### Exercise:
Restate the data below word for word, leaving nothing out.

[Records from a dataset]
────────────────────

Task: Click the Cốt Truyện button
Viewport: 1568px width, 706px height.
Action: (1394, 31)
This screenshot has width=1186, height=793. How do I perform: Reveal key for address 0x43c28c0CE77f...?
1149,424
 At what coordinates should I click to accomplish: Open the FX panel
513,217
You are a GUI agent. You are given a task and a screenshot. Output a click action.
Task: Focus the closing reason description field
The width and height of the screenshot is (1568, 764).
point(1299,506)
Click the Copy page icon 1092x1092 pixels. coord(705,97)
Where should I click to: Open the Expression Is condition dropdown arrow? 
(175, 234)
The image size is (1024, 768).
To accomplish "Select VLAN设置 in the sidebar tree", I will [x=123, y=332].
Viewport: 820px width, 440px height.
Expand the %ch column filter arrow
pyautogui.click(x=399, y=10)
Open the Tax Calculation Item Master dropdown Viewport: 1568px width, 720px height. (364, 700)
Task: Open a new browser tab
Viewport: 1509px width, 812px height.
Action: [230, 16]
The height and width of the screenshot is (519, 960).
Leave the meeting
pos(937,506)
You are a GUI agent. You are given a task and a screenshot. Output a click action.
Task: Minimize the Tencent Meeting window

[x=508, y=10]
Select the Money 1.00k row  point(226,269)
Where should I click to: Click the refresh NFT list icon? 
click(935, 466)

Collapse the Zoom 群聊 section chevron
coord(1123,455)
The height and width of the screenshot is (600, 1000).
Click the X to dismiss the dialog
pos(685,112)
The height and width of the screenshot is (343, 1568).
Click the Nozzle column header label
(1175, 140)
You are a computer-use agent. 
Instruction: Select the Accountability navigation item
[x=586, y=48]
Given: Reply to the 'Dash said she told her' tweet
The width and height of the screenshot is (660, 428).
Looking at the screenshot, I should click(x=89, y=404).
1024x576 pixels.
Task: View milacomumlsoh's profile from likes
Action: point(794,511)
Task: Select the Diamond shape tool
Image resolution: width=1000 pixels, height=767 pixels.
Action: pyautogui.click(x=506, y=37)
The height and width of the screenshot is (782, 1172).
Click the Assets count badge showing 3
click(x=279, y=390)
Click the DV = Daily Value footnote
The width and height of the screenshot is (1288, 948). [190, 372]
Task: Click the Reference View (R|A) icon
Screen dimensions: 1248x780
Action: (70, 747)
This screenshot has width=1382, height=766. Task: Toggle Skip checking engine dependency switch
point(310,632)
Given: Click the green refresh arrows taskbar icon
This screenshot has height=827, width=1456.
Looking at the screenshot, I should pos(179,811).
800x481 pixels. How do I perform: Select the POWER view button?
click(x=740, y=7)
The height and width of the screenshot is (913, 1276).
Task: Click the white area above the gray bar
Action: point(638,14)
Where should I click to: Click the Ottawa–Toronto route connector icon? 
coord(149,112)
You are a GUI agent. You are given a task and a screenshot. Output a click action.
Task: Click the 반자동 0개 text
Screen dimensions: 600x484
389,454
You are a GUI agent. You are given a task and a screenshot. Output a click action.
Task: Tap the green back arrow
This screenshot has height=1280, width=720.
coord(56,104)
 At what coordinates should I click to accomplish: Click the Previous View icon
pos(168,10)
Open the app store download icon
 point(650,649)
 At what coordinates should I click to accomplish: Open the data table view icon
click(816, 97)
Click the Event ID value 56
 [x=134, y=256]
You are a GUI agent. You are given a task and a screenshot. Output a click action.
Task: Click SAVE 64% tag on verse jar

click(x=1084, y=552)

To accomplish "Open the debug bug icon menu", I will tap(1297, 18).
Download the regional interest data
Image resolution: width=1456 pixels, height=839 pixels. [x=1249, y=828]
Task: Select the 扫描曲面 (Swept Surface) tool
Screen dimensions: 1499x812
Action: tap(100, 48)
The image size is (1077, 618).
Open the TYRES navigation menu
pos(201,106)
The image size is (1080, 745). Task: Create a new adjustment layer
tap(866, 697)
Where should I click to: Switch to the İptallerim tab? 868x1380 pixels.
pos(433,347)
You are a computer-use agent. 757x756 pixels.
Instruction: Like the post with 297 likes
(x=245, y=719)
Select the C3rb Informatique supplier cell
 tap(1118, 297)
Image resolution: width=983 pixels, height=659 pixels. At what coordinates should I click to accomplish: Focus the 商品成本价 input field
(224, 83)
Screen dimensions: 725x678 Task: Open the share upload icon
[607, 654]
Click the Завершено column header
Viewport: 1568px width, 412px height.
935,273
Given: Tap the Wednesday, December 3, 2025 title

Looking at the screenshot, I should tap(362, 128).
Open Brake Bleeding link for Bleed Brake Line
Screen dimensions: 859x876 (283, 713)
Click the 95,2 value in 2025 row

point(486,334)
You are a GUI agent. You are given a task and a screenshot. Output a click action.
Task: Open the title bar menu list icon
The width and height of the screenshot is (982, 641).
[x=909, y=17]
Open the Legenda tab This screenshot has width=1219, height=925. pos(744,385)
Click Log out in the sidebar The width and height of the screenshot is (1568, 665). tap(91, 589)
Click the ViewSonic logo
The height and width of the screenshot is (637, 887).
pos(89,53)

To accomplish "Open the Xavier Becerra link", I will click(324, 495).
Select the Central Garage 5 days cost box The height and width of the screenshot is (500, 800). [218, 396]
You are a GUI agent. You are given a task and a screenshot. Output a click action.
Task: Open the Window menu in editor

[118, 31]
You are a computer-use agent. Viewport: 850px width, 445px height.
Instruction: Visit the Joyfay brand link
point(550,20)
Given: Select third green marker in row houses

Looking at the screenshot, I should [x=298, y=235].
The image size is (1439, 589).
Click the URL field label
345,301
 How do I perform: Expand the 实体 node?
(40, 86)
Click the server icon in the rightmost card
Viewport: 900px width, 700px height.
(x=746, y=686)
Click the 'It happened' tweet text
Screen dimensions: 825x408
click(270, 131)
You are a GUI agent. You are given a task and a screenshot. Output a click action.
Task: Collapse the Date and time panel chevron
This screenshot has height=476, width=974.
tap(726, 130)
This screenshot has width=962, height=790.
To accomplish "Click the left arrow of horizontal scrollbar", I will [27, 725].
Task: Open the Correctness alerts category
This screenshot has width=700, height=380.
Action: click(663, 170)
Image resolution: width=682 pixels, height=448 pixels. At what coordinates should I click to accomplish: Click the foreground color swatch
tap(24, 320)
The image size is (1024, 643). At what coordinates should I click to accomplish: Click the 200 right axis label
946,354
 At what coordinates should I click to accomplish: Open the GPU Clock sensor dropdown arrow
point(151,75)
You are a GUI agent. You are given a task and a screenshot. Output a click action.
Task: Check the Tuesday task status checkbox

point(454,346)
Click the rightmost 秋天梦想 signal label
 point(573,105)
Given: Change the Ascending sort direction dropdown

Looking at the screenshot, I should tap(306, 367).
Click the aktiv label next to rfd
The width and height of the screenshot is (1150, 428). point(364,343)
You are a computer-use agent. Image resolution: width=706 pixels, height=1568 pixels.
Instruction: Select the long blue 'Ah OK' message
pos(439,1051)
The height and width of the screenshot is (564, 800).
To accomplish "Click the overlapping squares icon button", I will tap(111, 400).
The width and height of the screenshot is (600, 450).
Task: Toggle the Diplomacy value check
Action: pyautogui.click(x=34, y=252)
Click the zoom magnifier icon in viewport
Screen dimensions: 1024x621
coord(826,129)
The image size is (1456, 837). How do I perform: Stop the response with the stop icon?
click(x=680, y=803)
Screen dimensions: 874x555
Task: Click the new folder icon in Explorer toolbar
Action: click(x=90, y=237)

────────────────────

### Result of this task:
Task: Click the Cốt Truyện button
Viewport: 1568px width, 706px height.
Action: (1394, 31)
This screenshot has width=1186, height=793. How do I perform: Reveal key for address 0x43c28c0CE77f...?
1149,424
 At what coordinates should I click to accomplish: Open the FX panel
513,217
You are a GUI agent. You are given a task and a screenshot. Output a click action.
Task: Focus the closing reason description field
The width and height of the screenshot is (1568, 764).
point(1299,506)
Click the Copy page icon 1092x1092 pixels. coord(705,97)
Where should I click to: Open the Expression Is condition dropdown arrow? 
(175, 234)
The image size is (1024, 768).
To accomplish "Select VLAN设置 in the sidebar tree", I will [x=123, y=332].
Viewport: 820px width, 440px height.
Expand the %ch column filter arrow
pyautogui.click(x=399, y=10)
Open the Tax Calculation Item Master dropdown Viewport: 1568px width, 720px height. (364, 700)
Task: Open a new browser tab
Viewport: 1509px width, 812px height.
Action: [230, 16]
The height and width of the screenshot is (519, 960).
Leave the meeting
pos(937,506)
You are a GUI agent. You are given a task and a screenshot. Output a click action.
Task: Minimize the Tencent Meeting window

[x=508, y=10]
Select the Money 1.00k row  point(226,269)
Where should I click to: Click the refresh NFT list icon? 
click(935, 466)

Collapse the Zoom 群聊 section chevron
coord(1123,455)
The height and width of the screenshot is (600, 1000).
Click the X to dismiss the dialog
pos(685,112)
The height and width of the screenshot is (343, 1568).
Click the Nozzle column header label
(1175, 140)
You are a computer-use agent. 
Instruction: Select the Accountability navigation item
[x=586, y=48]
Given: Reply to the 'Dash said she told her' tweet
The width and height of the screenshot is (660, 428).
Looking at the screenshot, I should click(x=89, y=404).
1024x576 pixels.
Task: View milacomumlsoh's profile from likes
Action: point(794,511)
Task: Select the Diamond shape tool
Image resolution: width=1000 pixels, height=767 pixels.
Action: pyautogui.click(x=506, y=37)
The height and width of the screenshot is (782, 1172).
Click the Assets count badge showing 3
click(x=279, y=390)
Click the DV = Daily Value footnote
The width and height of the screenshot is (1288, 948). [190, 372]
Task: Click the Reference View (R|A) icon
Screen dimensions: 1248x780
Action: (70, 747)
This screenshot has width=1382, height=766. Task: Toggle Skip checking engine dependency switch
point(310,632)
Given: Click the green refresh arrows taskbar icon
This screenshot has height=827, width=1456.
Looking at the screenshot, I should pos(179,811).
800x481 pixels. How do I perform: Select the POWER view button?
click(x=740, y=7)
The height and width of the screenshot is (913, 1276).
Task: Click the white area above the gray bar
Action: point(638,14)
Where should I click to: Click the Ottawa–Toronto route connector icon? 
coord(149,112)
You are a GUI agent. You are given a task and a screenshot. Output a click action.
Task: Click the 반자동 0개 text
Screen dimensions: 600x484
389,454
You are a GUI agent. You are given a task and a screenshot. Output a click action.
Task: Tap the green back arrow
This screenshot has height=1280, width=720.
coord(56,104)
 At what coordinates should I click to accomplish: Click the Previous View icon
pos(168,10)
Open the app store download icon
 point(650,649)
 At what coordinates should I click to accomplish: Open the data table view icon
click(816, 97)
Click the Event ID value 56
 [x=134, y=256]
You are a GUI agent. You are given a task and a screenshot. Output a click action.
Task: Click SAVE 64% tag on verse jar

click(x=1084, y=552)

To accomplish "Open the debug bug icon menu", I will tap(1297, 18).
Download the regional interest data
Image resolution: width=1456 pixels, height=839 pixels. [x=1249, y=828]
Task: Select the 扫描曲面 (Swept Surface) tool
Screen dimensions: 1499x812
Action: tap(100, 48)
The image size is (1077, 618).
Open the TYRES navigation menu
pos(201,106)
The image size is (1080, 745). Task: Create a new adjustment layer
tap(866, 697)
Where should I click to: Switch to the İptallerim tab? 868x1380 pixels.
pos(433,347)
You are a computer-use agent. 757x756 pixels.
Instruction: Like the post with 297 likes
(x=245, y=719)
Select the C3rb Informatique supplier cell
 tap(1118, 297)
Image resolution: width=983 pixels, height=659 pixels. At what coordinates should I click to accomplish: Focus the 商品成本价 input field
(224, 83)
Screen dimensions: 725x678 Task: Open the share upload icon
[607, 654]
Click the Завершено column header
Viewport: 1568px width, 412px height.
935,273
Given: Tap the Wednesday, December 3, 2025 title

Looking at the screenshot, I should tap(362, 128).
Open Brake Bleeding link for Bleed Brake Line
Screen dimensions: 859x876 (283, 713)
Click the 95,2 value in 2025 row

point(486,334)
You are a GUI agent. You are given a task and a screenshot. Output a click action.
Task: Open the title bar menu list icon
The width and height of the screenshot is (982, 641).
[x=909, y=17]
Open the Legenda tab This screenshot has width=1219, height=925. pos(744,385)
Click Log out in the sidebar The width and height of the screenshot is (1568, 665). tap(91, 589)
Click the ViewSonic logo
The height and width of the screenshot is (637, 887).
pos(89,53)

To accomplish "Open the Xavier Becerra link", I will click(324, 495).
Select the Central Garage 5 days cost box The height and width of the screenshot is (500, 800). [218, 396]
You are a GUI agent. You are given a task and a screenshot. Output a click action.
Task: Open the Window menu in editor

[118, 31]
You are a computer-use agent. Viewport: 850px width, 445px height.
Instruction: Visit the Joyfay brand link
point(550,20)
Given: Select third green marker in row houses

Looking at the screenshot, I should [x=298, y=235].
The image size is (1439, 589).
Click the URL field label
345,301
 How do I perform: Expand the 实体 node?
(40, 86)
Click the server icon in the rightmost card
Viewport: 900px width, 700px height.
(x=746, y=686)
Click the 'It happened' tweet text
Screen dimensions: 825x408
click(270, 131)
You are a GUI agent. You are given a task and a screenshot. Output a click action.
Task: Collapse the Date and time panel chevron
This screenshot has height=476, width=974.
tap(726, 130)
This screenshot has width=962, height=790.
To accomplish "Click the left arrow of horizontal scrollbar", I will [27, 725].
Task: Open the Correctness alerts category
This screenshot has width=700, height=380.
Action: click(663, 170)
Image resolution: width=682 pixels, height=448 pixels. At what coordinates should I click to accomplish: Click the foreground color swatch
tap(24, 320)
The image size is (1024, 643). At what coordinates should I click to accomplish: Click the 200 right axis label
946,354
 At what coordinates should I click to accomplish: Open the GPU Clock sensor dropdown arrow
point(151,75)
You are a GUI agent. You are given a task and a screenshot. Output a click action.
Task: Check the Tuesday task status checkbox

point(454,346)
Click the rightmost 秋天梦想 signal label
 point(573,105)
Given: Change the Ascending sort direction dropdown

Looking at the screenshot, I should tap(306, 367).
Click the aktiv label next to rfd
The width and height of the screenshot is (1150, 428). point(364,343)
You are a computer-use agent. Image resolution: width=706 pixels, height=1568 pixels.
Instruction: Select the long blue 'Ah OK' message
pos(439,1051)
The height and width of the screenshot is (564, 800).
To accomplish "Click the overlapping squares icon button", I will tap(111, 400).
The width and height of the screenshot is (600, 450).
Task: Toggle the Diplomacy value check
Action: pyautogui.click(x=34, y=252)
Click the zoom magnifier icon in viewport
Screen dimensions: 1024x621
coord(826,129)
The image size is (1456, 837). How do I perform: Stop the response with the stop icon?
click(x=680, y=803)
Screen dimensions: 874x555
Task: Click the new folder icon in Explorer toolbar
Action: click(x=90, y=237)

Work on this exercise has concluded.